→ **Exercise aim**:
Without changing anything, transcribe all of the entries.

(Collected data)

+ + + + + + +

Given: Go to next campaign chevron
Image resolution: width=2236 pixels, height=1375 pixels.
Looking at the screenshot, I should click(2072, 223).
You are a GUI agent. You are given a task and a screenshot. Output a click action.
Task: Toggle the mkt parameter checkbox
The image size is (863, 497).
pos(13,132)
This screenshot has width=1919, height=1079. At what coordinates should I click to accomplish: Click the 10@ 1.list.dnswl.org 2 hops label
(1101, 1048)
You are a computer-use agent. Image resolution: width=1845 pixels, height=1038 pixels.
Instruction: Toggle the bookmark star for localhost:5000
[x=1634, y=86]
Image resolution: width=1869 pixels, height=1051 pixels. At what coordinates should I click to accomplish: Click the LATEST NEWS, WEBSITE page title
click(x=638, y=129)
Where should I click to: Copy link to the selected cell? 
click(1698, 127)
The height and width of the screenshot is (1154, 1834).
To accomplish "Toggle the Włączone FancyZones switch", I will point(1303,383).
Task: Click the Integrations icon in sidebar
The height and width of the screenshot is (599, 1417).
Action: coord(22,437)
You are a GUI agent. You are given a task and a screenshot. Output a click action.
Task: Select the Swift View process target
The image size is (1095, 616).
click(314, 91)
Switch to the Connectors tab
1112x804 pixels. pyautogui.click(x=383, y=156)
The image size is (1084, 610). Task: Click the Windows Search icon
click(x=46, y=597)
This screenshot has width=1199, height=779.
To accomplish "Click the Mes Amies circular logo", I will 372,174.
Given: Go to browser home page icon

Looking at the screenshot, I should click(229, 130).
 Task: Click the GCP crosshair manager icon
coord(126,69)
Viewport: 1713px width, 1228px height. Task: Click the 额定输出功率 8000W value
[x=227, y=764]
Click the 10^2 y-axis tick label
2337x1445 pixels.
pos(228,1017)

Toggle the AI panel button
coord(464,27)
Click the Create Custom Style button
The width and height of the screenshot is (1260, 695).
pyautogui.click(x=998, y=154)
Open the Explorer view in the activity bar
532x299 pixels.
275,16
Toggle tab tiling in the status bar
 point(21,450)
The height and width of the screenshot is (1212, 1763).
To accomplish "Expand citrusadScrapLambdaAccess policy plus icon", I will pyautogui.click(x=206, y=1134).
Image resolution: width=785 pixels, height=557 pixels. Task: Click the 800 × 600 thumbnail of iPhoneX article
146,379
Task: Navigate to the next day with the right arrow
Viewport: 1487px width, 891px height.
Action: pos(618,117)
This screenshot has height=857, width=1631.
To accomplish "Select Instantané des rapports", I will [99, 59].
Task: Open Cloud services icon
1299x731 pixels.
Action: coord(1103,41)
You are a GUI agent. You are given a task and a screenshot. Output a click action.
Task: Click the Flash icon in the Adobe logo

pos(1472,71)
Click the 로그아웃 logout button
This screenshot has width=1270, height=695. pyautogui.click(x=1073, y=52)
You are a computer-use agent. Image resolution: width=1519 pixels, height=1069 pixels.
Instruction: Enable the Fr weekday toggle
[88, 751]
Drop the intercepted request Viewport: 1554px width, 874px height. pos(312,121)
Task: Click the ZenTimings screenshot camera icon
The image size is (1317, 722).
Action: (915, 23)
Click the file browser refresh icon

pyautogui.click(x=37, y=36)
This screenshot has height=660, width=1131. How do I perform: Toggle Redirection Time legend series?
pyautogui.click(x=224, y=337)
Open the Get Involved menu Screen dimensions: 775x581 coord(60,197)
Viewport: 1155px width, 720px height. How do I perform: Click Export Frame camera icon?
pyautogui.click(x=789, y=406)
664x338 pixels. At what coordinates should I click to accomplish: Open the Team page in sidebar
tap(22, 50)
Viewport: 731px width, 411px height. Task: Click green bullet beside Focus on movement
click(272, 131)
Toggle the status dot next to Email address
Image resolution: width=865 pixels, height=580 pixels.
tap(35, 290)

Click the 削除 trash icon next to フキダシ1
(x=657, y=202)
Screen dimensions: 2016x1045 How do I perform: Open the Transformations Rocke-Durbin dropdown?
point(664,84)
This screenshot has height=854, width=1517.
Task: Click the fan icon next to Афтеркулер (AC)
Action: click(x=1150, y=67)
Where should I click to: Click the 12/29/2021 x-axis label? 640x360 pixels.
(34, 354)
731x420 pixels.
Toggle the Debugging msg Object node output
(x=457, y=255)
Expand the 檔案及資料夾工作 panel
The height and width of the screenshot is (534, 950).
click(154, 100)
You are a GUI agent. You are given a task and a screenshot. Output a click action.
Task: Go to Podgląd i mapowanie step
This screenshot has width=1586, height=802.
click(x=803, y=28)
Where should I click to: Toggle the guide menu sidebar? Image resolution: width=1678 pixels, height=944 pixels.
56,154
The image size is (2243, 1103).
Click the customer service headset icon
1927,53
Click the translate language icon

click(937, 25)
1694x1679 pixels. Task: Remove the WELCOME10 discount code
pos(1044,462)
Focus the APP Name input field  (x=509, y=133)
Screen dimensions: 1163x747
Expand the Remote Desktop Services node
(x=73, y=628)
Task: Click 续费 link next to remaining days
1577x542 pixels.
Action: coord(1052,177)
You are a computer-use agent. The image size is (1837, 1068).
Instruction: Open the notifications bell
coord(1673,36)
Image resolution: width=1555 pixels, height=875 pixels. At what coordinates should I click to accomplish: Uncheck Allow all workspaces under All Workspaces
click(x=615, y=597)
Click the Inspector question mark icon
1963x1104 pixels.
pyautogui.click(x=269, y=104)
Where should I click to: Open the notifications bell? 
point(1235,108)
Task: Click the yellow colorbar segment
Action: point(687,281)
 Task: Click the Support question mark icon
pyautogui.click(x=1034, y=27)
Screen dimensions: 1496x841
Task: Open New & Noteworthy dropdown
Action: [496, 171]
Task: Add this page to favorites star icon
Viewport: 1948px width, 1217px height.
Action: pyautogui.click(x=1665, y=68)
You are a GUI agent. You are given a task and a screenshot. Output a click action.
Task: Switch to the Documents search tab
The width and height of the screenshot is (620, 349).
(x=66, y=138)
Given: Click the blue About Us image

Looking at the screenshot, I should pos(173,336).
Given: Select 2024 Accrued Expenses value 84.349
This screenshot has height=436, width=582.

+ + + + + + +

→ **Solution**:
Given: Go to next campaign chevron
Image resolution: width=2236 pixels, height=1375 pixels.
Looking at the screenshot, I should click(2072, 223).
You are a GUI agent. You are given a task and a screenshot. Output a click action.
Task: Toggle the mkt parameter checkbox
The image size is (863, 497).
pos(13,132)
This screenshot has width=1919, height=1079. At what coordinates should I click to accomplish: Click the 10@ 1.list.dnswl.org 2 hops label
(1101, 1048)
You are a computer-use agent. Image resolution: width=1845 pixels, height=1038 pixels.
Instruction: Toggle the bookmark star for localhost:5000
[x=1634, y=86]
Image resolution: width=1869 pixels, height=1051 pixels. At what coordinates should I click to accomplish: Click the LATEST NEWS, WEBSITE page title
click(x=638, y=129)
Where should I click to: Copy link to the selected cell? 
click(1698, 127)
The height and width of the screenshot is (1154, 1834).
To accomplish "Toggle the Włączone FancyZones switch", I will point(1303,383).
Task: Click the Integrations icon in sidebar
The height and width of the screenshot is (599, 1417).
Action: coord(22,437)
You are a GUI agent. You are given a task and a screenshot. Output a click action.
Task: Select the Swift View process target
The image size is (1095, 616).
click(314, 91)
Switch to the Connectors tab
1112x804 pixels. pyautogui.click(x=383, y=156)
The image size is (1084, 610). Task: Click the Windows Search icon
click(x=46, y=597)
This screenshot has width=1199, height=779.
To accomplish "Click the Mes Amies circular logo", I will 372,174.
Given: Go to browser home page icon

Looking at the screenshot, I should click(229, 130).
 Task: Click the GCP crosshair manager icon
coord(126,69)
Viewport: 1713px width, 1228px height. Task: Click the 额定输出功率 8000W value
[x=227, y=764]
Click the 10^2 y-axis tick label
2337x1445 pixels.
pos(228,1017)

Toggle the AI panel button
coord(464,27)
Click the Create Custom Style button
The width and height of the screenshot is (1260, 695).
pyautogui.click(x=998, y=154)
Open the Explorer view in the activity bar
532x299 pixels.
275,16
Toggle tab tiling in the status bar
 point(21,450)
The height and width of the screenshot is (1212, 1763).
To accomplish "Expand citrusadScrapLambdaAccess policy plus icon", I will pyautogui.click(x=206, y=1134).
Image resolution: width=785 pixels, height=557 pixels. Task: Click the 800 × 600 thumbnail of iPhoneX article
146,379
Task: Navigate to the next day with the right arrow
Viewport: 1487px width, 891px height.
Action: pos(618,117)
This screenshot has height=857, width=1631.
To accomplish "Select Instantané des rapports", I will [99, 59].
Task: Open Cloud services icon
1299x731 pixels.
Action: coord(1103,41)
You are a GUI agent. You are given a task and a screenshot. Output a click action.
Task: Click the Flash icon in the Adobe logo

pos(1472,71)
Click the 로그아웃 logout button
This screenshot has width=1270, height=695. pyautogui.click(x=1073, y=52)
You are a computer-use agent. Image resolution: width=1519 pixels, height=1069 pixels.
Instruction: Enable the Fr weekday toggle
[88, 751]
Drop the intercepted request Viewport: 1554px width, 874px height. pos(312,121)
Task: Click the ZenTimings screenshot camera icon
The image size is (1317, 722).
Action: (915, 23)
Click the file browser refresh icon

pyautogui.click(x=37, y=36)
This screenshot has height=660, width=1131. How do I perform: Toggle Redirection Time legend series?
pyautogui.click(x=224, y=337)
Open the Get Involved menu Screen dimensions: 775x581 coord(60,197)
Viewport: 1155px width, 720px height. How do I perform: Click Export Frame camera icon?
pyautogui.click(x=789, y=406)
664x338 pixels. At what coordinates should I click to accomplish: Open the Team page in sidebar
tap(22, 50)
Viewport: 731px width, 411px height. Task: Click green bullet beside Focus on movement
click(272, 131)
Toggle the status dot next to Email address
Image resolution: width=865 pixels, height=580 pixels.
tap(35, 290)

Click the 削除 trash icon next to フキダシ1
(x=657, y=202)
Screen dimensions: 2016x1045 How do I perform: Open the Transformations Rocke-Durbin dropdown?
point(664,84)
This screenshot has height=854, width=1517.
Task: Click the fan icon next to Афтеркулер (AC)
Action: click(x=1150, y=67)
Where should I click to: Click the 12/29/2021 x-axis label? 640x360 pixels.
(34, 354)
731x420 pixels.
Toggle the Debugging msg Object node output
(x=457, y=255)
Expand the 檔案及資料夾工作 panel
The height and width of the screenshot is (534, 950).
click(154, 100)
You are a GUI agent. You are given a task and a screenshot. Output a click action.
Task: Go to Podgląd i mapowanie step
This screenshot has width=1586, height=802.
click(x=803, y=28)
Where should I click to: Toggle the guide menu sidebar? Image resolution: width=1678 pixels, height=944 pixels.
56,154
The image size is (2243, 1103).
Click the customer service headset icon
1927,53
Click the translate language icon

click(937, 25)
1694x1679 pixels. Task: Remove the WELCOME10 discount code
pos(1044,462)
Focus the APP Name input field  (x=509, y=133)
Screen dimensions: 1163x747
Expand the Remote Desktop Services node
(x=73, y=628)
Task: Click 续费 link next to remaining days
1577x542 pixels.
Action: coord(1052,177)
You are a computer-use agent. The image size is (1837, 1068).
Instruction: Open the notifications bell
coord(1673,36)
Image resolution: width=1555 pixels, height=875 pixels. At what coordinates should I click to accomplish: Uncheck Allow all workspaces under All Workspaces
click(x=615, y=597)
Click the Inspector question mark icon
1963x1104 pixels.
pyautogui.click(x=269, y=104)
Where should I click to: Open the notifications bell? 
point(1235,108)
Task: Click the yellow colorbar segment
Action: point(687,281)
 Task: Click the Support question mark icon
pyautogui.click(x=1034, y=27)
Screen dimensions: 1496x841
Task: Open New & Noteworthy dropdown
Action: [496, 171]
Task: Add this page to favorites star icon
Viewport: 1948px width, 1217px height.
Action: pyautogui.click(x=1665, y=68)
You are a GUI agent. You are given a task and a screenshot. Output a click action.
Task: Switch to the Documents search tab
The width and height of the screenshot is (620, 349).
(x=66, y=138)
Given: Click the blue About Us image

Looking at the screenshot, I should pos(173,336).
Given: Select 2024 Accrued Expenses value 84.349
This screenshot has height=436, width=582.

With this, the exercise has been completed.